** START **

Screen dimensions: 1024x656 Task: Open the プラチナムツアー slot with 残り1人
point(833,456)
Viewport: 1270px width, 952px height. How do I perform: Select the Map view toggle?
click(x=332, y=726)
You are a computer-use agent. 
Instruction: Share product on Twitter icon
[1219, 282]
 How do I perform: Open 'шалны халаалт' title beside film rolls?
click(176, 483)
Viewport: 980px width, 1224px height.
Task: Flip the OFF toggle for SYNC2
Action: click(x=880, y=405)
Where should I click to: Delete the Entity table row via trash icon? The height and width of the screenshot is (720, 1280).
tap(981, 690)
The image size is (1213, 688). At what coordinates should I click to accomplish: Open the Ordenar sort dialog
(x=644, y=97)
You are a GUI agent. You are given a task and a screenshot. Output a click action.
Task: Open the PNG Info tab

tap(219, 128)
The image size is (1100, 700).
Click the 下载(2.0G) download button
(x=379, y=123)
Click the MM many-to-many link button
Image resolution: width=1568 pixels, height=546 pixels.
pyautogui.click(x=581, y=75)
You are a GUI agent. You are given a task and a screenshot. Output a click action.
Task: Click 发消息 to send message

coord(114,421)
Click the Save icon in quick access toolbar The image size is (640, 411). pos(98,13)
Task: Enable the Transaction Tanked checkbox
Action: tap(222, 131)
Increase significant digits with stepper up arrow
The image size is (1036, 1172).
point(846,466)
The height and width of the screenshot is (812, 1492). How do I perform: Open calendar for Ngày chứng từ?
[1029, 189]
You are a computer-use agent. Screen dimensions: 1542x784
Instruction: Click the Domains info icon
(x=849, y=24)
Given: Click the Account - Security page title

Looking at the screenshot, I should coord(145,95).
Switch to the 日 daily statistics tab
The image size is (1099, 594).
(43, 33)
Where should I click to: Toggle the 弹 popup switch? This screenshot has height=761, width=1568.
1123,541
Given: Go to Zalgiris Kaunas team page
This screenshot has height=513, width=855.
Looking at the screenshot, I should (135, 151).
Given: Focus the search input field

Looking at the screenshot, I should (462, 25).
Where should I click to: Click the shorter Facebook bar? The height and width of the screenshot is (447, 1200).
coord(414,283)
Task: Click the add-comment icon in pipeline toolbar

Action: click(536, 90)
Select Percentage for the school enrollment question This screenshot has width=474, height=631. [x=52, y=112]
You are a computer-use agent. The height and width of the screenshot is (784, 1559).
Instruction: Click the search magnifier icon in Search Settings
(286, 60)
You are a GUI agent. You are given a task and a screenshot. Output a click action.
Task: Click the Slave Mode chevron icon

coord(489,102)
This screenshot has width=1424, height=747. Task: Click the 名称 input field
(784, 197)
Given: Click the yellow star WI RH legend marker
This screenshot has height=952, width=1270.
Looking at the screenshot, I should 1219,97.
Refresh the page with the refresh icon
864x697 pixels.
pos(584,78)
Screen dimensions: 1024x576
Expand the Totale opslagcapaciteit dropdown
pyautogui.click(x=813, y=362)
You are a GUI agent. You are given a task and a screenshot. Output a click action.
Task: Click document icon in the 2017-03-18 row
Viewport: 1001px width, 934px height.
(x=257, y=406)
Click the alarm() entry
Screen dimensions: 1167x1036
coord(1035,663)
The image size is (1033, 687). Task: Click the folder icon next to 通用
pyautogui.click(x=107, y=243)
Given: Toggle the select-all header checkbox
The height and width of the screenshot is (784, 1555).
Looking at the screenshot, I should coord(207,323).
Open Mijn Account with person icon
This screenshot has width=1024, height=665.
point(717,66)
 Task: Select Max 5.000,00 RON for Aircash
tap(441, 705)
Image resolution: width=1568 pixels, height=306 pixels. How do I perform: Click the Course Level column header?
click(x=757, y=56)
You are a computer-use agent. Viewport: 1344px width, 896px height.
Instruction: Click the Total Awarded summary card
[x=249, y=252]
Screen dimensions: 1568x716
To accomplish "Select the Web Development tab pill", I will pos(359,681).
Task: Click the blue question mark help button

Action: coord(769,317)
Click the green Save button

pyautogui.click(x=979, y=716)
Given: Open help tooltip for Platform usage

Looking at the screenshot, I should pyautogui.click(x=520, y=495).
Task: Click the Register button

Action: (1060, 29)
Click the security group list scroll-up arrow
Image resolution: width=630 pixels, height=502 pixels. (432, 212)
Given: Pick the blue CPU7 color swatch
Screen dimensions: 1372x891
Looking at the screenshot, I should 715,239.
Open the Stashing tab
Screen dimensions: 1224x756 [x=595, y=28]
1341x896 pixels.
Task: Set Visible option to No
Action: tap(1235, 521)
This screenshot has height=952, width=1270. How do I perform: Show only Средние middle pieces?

** END **

**Objective**.
Please update the listing above by replacing every "How do I perform" with "How can I carry out" and leaving all else unchanged.

**Worked answer**.
Screen dimensions: 1024x656 Task: Open the プラチナムツアー slot with 残り1人
point(833,456)
Viewport: 1270px width, 952px height. How can I carry out: Select the Map view toggle?
click(x=332, y=726)
You are a computer-use agent. 
Instruction: Share product on Twitter icon
[1219, 282]
 How can I carry out: Open 'шалны халаалт' title beside film rolls?
click(176, 483)
Viewport: 980px width, 1224px height.
Task: Flip the OFF toggle for SYNC2
Action: click(x=880, y=405)
Where should I click to: Delete the Entity table row via trash icon? The height and width of the screenshot is (720, 1280).
tap(981, 690)
The image size is (1213, 688). At what coordinates should I click to accomplish: Open the Ordenar sort dialog
(x=644, y=97)
You are a GUI agent. You are given a task and a screenshot. Output a click action.
Task: Open the PNG Info tab

tap(219, 128)
The image size is (1100, 700).
Click the 下载(2.0G) download button
(x=379, y=123)
Click the MM many-to-many link button
Image resolution: width=1568 pixels, height=546 pixels.
pyautogui.click(x=581, y=75)
You are a GUI agent. You are given a task and a screenshot. Output a click action.
Task: Click 发消息 to send message

coord(114,421)
Click the Save icon in quick access toolbar The image size is (640, 411). pos(98,13)
Task: Enable the Transaction Tanked checkbox
Action: tap(222, 131)
Increase significant digits with stepper up arrow
The image size is (1036, 1172).
point(846,466)
The height and width of the screenshot is (812, 1492). How can I carry out: Open calendar for Ngày chứng từ?
[1029, 189]
You are a computer-use agent. Screen dimensions: 1542x784
Instruction: Click the Domains info icon
(x=849, y=24)
Given: Click the Account - Security page title

Looking at the screenshot, I should coord(145,95).
Switch to the 日 daily statistics tab
The image size is (1099, 594).
(43, 33)
Where should I click to: Toggle the 弹 popup switch? This screenshot has height=761, width=1568.
1123,541
Given: Go to Zalgiris Kaunas team page
This screenshot has height=513, width=855.
Looking at the screenshot, I should (135, 151).
Given: Focus the search input field

Looking at the screenshot, I should (462, 25).
Where should I click to: Click the shorter Facebook bar? The height and width of the screenshot is (447, 1200).
coord(414,283)
Task: Click the add-comment icon in pipeline toolbar

Action: click(536, 90)
Select Percentage for the school enrollment question This screenshot has width=474, height=631. [x=52, y=112]
You are a computer-use agent. The height and width of the screenshot is (784, 1559).
Instruction: Click the search magnifier icon in Search Settings
(286, 60)
You are a GUI agent. You are given a task and a screenshot. Output a click action.
Task: Click the Slave Mode chevron icon

coord(489,102)
This screenshot has width=1424, height=747. Task: Click the 名称 input field
(784, 197)
Given: Click the yellow star WI RH legend marker
This screenshot has height=952, width=1270.
Looking at the screenshot, I should 1219,97.
Refresh the page with the refresh icon
864x697 pixels.
pos(584,78)
Screen dimensions: 1024x576
Expand the Totale opslagcapaciteit dropdown
pyautogui.click(x=813, y=362)
You are a GUI agent. You are given a task and a screenshot. Output a click action.
Task: Click document icon in the 2017-03-18 row
Viewport: 1001px width, 934px height.
(x=257, y=406)
Click the alarm() entry
Screen dimensions: 1167x1036
coord(1035,663)
The image size is (1033, 687). Task: Click the folder icon next to 通用
pyautogui.click(x=107, y=243)
Given: Toggle the select-all header checkbox
The height and width of the screenshot is (784, 1555).
Looking at the screenshot, I should coord(207,323).
Open Mijn Account with person icon
This screenshot has width=1024, height=665.
point(717,66)
 Task: Select Max 5.000,00 RON for Aircash
tap(441, 705)
Image resolution: width=1568 pixels, height=306 pixels. How can I carry out: Click the Course Level column header?
click(x=757, y=56)
You are a computer-use agent. Viewport: 1344px width, 896px height.
Instruction: Click the Total Awarded summary card
[x=249, y=252]
Screen dimensions: 1568x716
To accomplish "Select the Web Development tab pill", I will pos(359,681).
Task: Click the blue question mark help button

Action: coord(769,317)
Click the green Save button

pyautogui.click(x=979, y=716)
Given: Open help tooltip for Platform usage

Looking at the screenshot, I should pyautogui.click(x=520, y=495).
Task: Click the Register button

Action: (1060, 29)
Click the security group list scroll-up arrow
Image resolution: width=630 pixels, height=502 pixels. (432, 212)
Given: Pick the blue CPU7 color swatch
Screen dimensions: 1372x891
Looking at the screenshot, I should 715,239.
Open the Stashing tab
Screen dimensions: 1224x756 [x=595, y=28]
1341x896 pixels.
Task: Set Visible option to No
Action: tap(1235, 521)
This screenshot has height=952, width=1270. How can I carry out: Show only Средние middle pieces?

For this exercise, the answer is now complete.